Clearing-layer ownership. Open the contract on the firm's top three payment integrations. If the merchant terms include a unilateral-modification clause, a no-litigation-required suspension clause, or a take-rate ratchet keyed to volume thresholds the firm cannot dispute, the firm is on platform-controlled clearing. The cybereconomy posture is a payment rail built on x402, the Agentic Commerce Protocol, ERC-8004, or comparable open standards where governance is documented, the committer set is broader than a single firm, and customer agents can route around the platform. The disqualifying sign is "comparable open standards" without a specific governance artifact behind it. CoW Protocol's batch-auction architecture is the closest deployed precedent for what credibly neutral clearing looks like under adversarial conditions.
Verification posture. Pick the single most expensive output the firm sells. Write down what verification artifact a customer's agent could request to confirm the firm delivered it. If the answer is a screenshot, an email confirmation, or a customer-support transcript, the firm is on the cyber-slavery side of this axis. The cybereconomy posture is a signed receipt the customer's agent can verify cryptographically without contacting the firm, with verification independent of the firm's own logs. CoW Protocol's Uniform Clearing Price receipts are the model for ERC-20 token swaps; equivalent mechanisms in other domains are still rare but the design pattern is portable.

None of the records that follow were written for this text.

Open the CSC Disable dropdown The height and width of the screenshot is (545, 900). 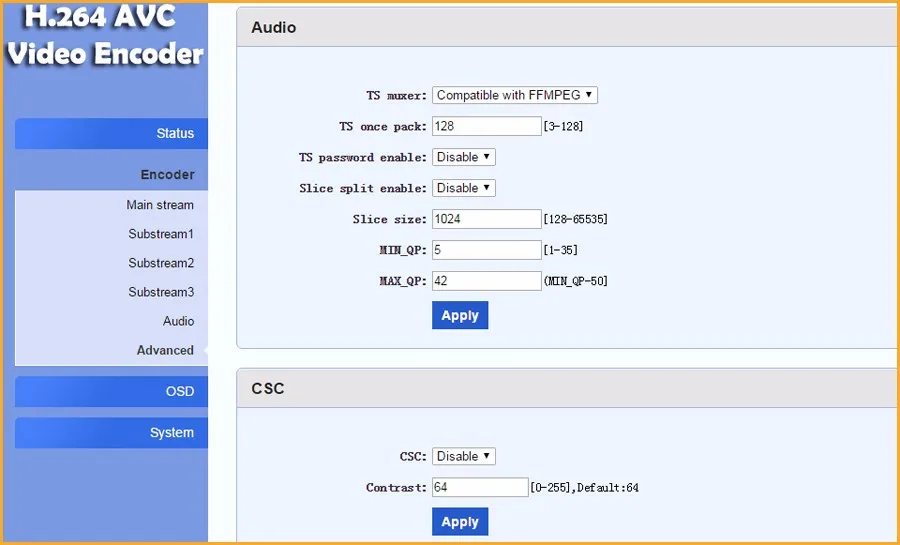[464, 456]
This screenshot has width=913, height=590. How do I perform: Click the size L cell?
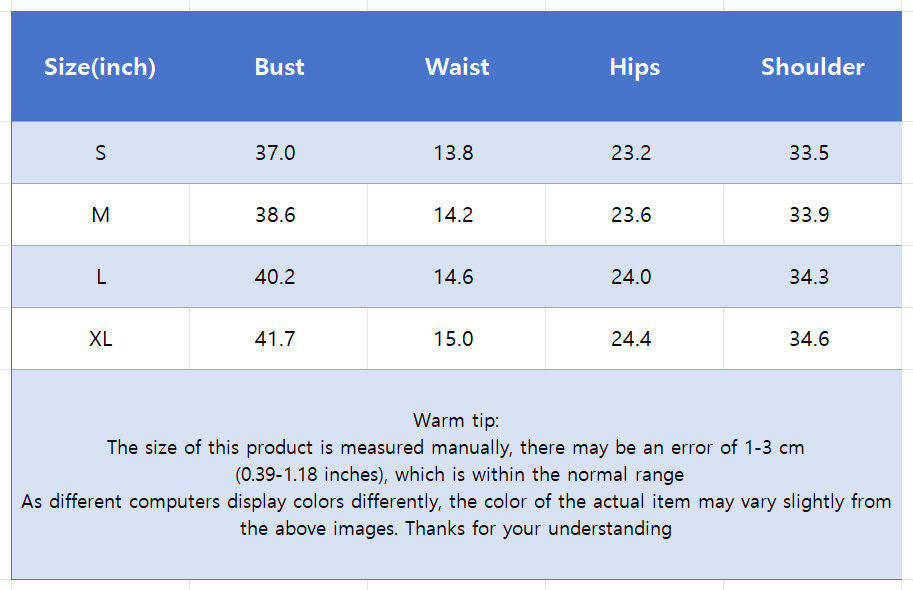pos(100,277)
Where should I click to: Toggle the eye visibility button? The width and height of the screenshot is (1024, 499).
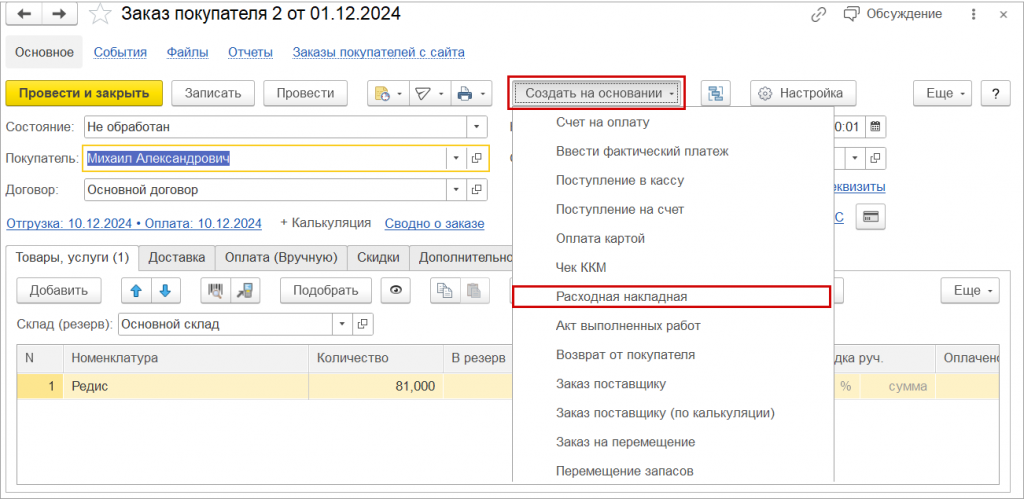click(397, 291)
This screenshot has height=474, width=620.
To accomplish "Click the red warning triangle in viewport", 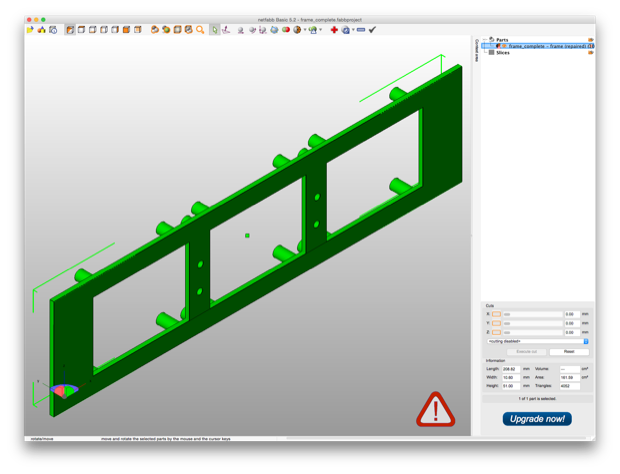I will coord(435,410).
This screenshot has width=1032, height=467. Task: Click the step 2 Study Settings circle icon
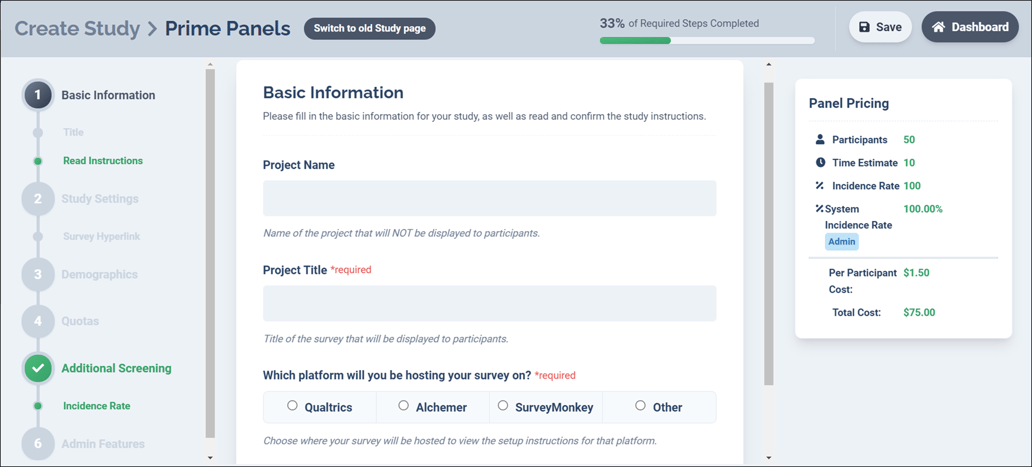point(38,199)
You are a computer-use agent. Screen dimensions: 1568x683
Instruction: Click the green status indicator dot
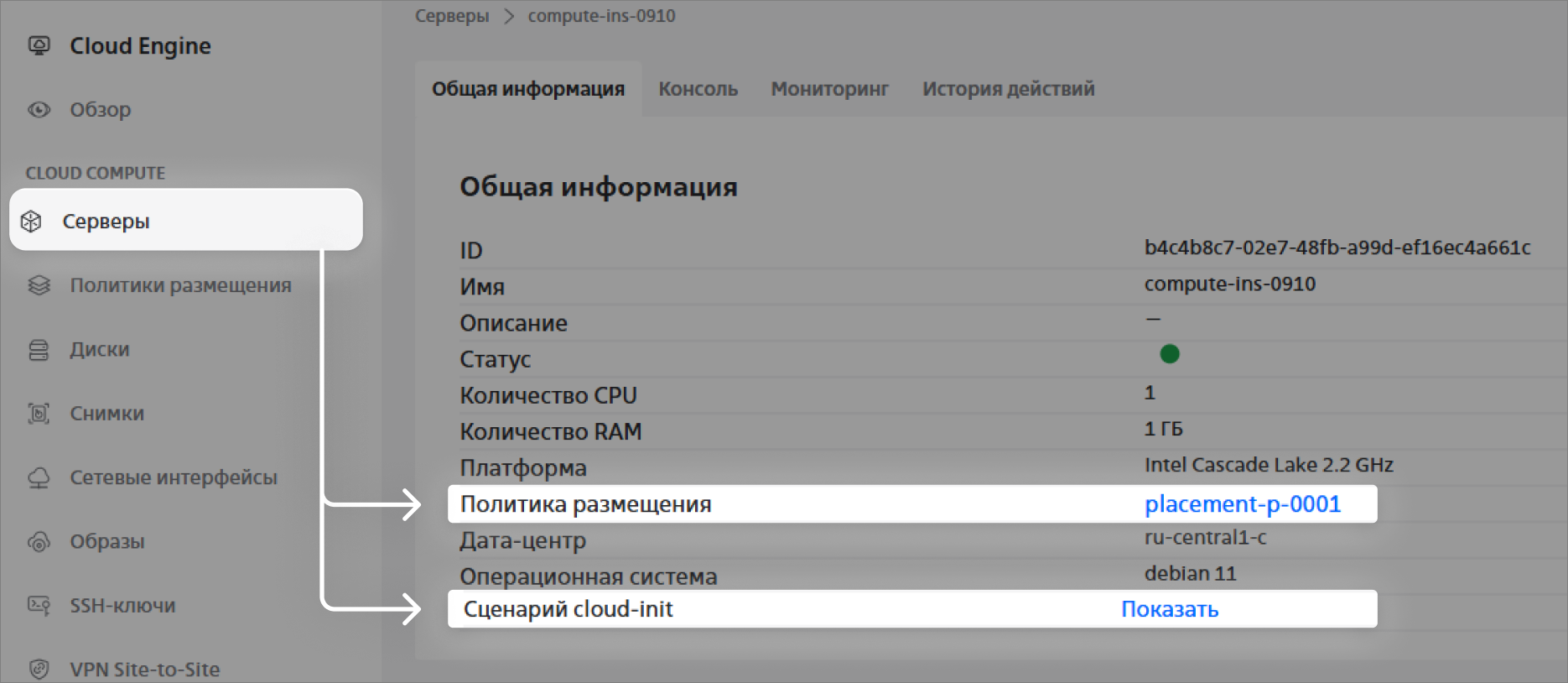(x=1170, y=354)
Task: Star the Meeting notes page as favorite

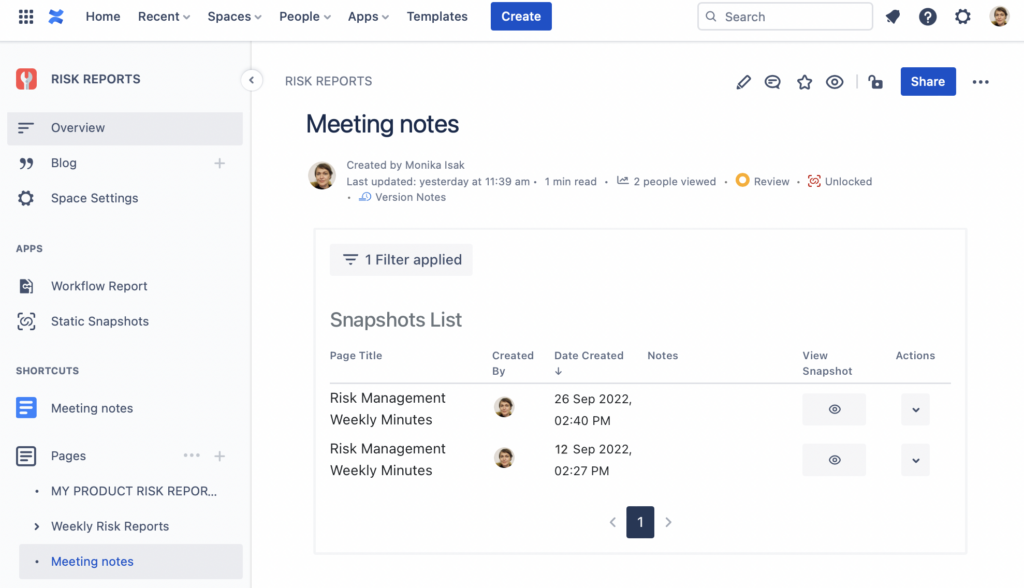Action: (x=804, y=81)
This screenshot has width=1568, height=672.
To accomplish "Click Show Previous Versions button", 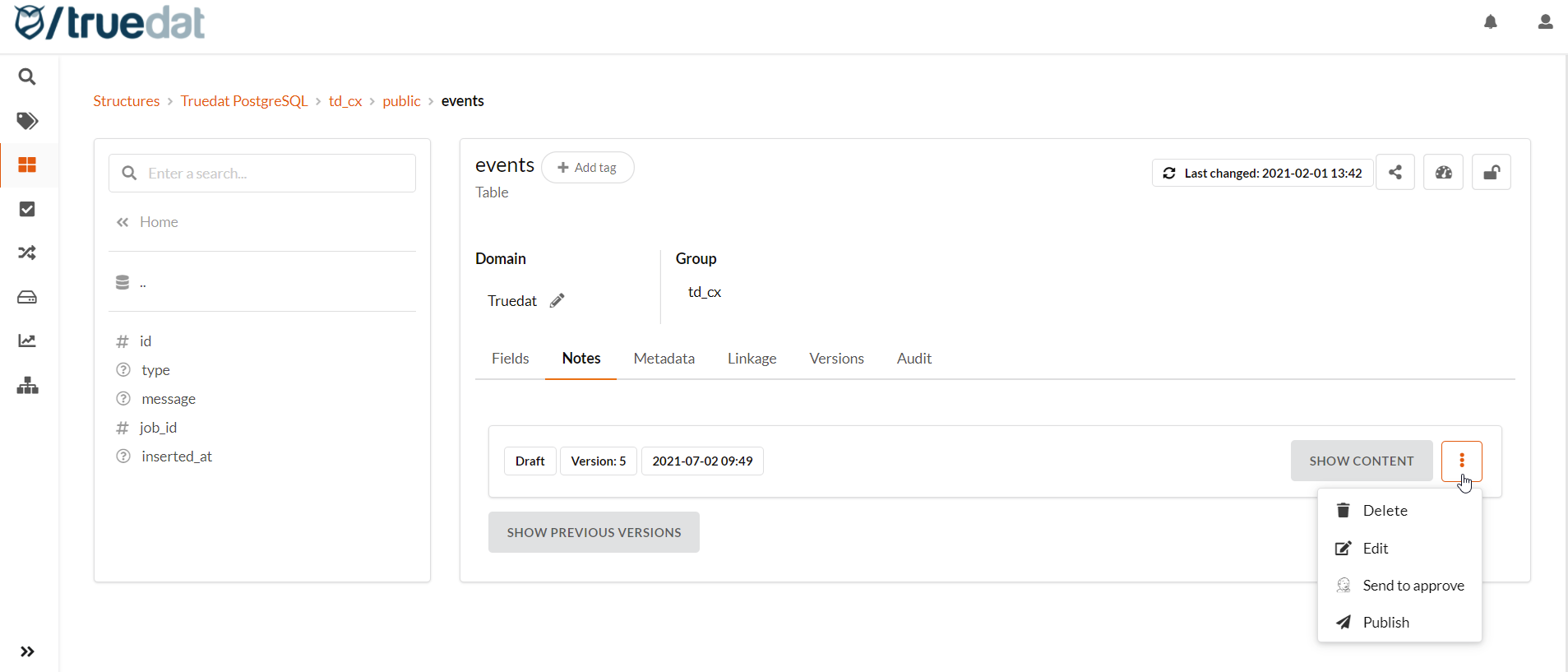I will coord(594,532).
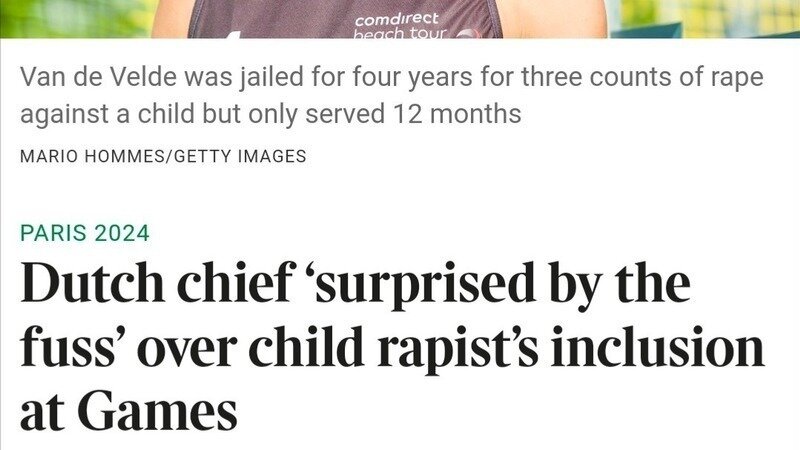Click the MARIO HOMMES/GETTY IMAGES photo credit

click(163, 156)
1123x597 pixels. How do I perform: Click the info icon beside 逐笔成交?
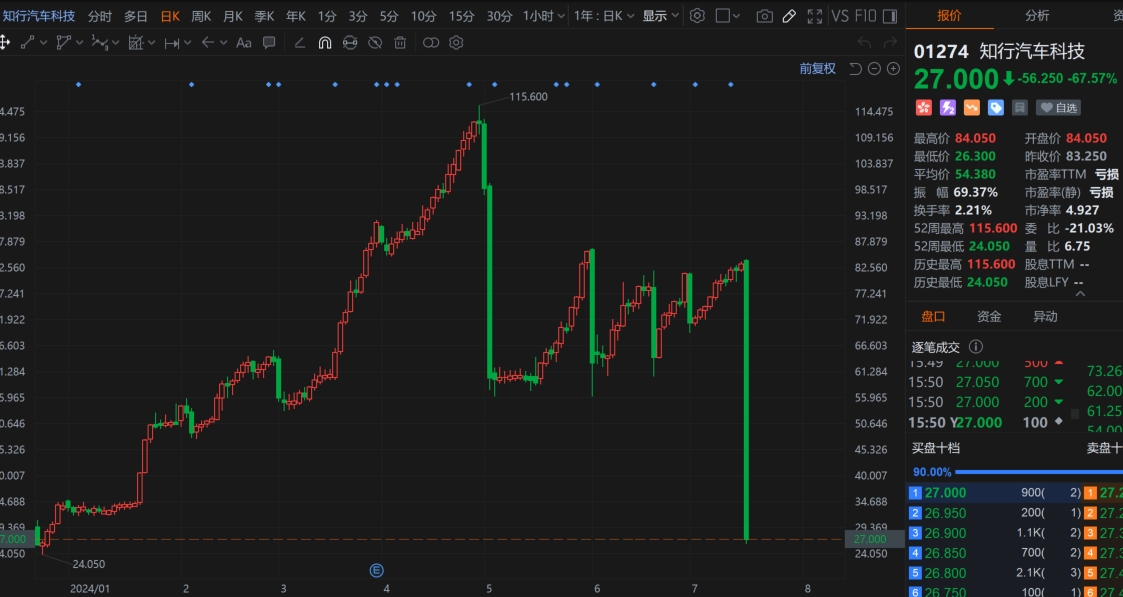point(976,347)
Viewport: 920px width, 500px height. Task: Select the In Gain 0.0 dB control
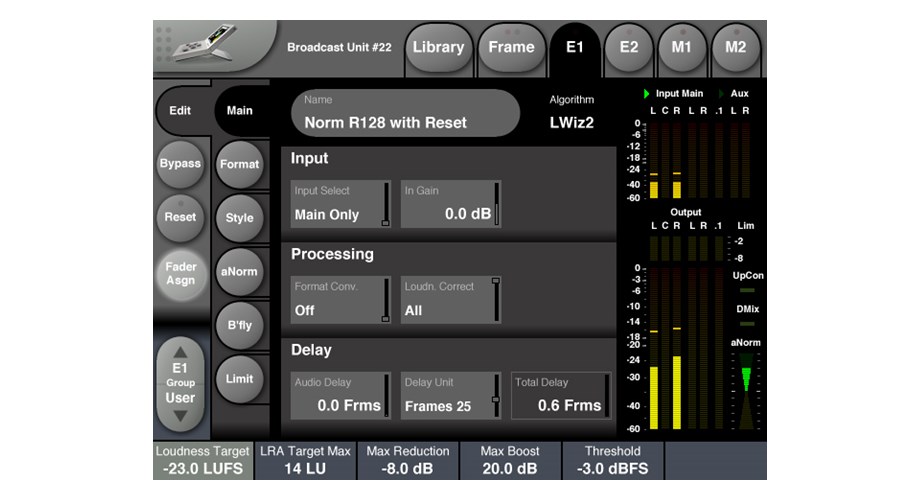(451, 204)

Externality publication. List the three externalities the firm produces. The standard set for AI-native firms is compute energy usage, data-exhaust accumulation, and the displaced-labor footprint of the firm's automation. For each, write the structured-data field the firm would need to publish for a downstream agent to negotiate against it. If the firm cannot define the field today, it does not yet have an externality-pricing position; it has a pretense of one. Treating externality data as a competitive secret is the cyber-slavery posture; publishing it in machine-readable form prepares the firm for advocate-agent negotiation when the architecture arrives.

Most real firms score mixed across the three axes. Stripe issues cryptographic receipts (cybereconomy signal on verification) and operates under PCI-DSS regulatory wrappers that preempt many customer disputes (cyber-slavery signal on clearing). The diagnostic does not produce binary verdicts; it produces direction-of-pull. A firm pulls toward the cybereconomy branch when it scores cleanly on at least two axes and is not actively cyber-slavery on the third. The firm that scores cleanly on none of the three is selling the same product to either branch and will be surprised when the political layer settles on a regulatory posture the firm did not prepare for.

The playbook is a 90-day-to-2-year practical guide. This chapter is the 10-year horizon. The 90-day work the previous parts organize around — the operating model, the human responsibilities that survive the substitution, the personal operating system, the viable-system framework that absorbs the variety the substrate produces, the software factories, the compounding firm — is what determines local outcomes inside a fork the playbook cannot resolve at civilizational scale. Monday morning is where the playbook resumes, with the architecture already built, the political layer as the binding variable, and the destination depending on the choices the firms and the founders the playbook is written for make between now and the next decade.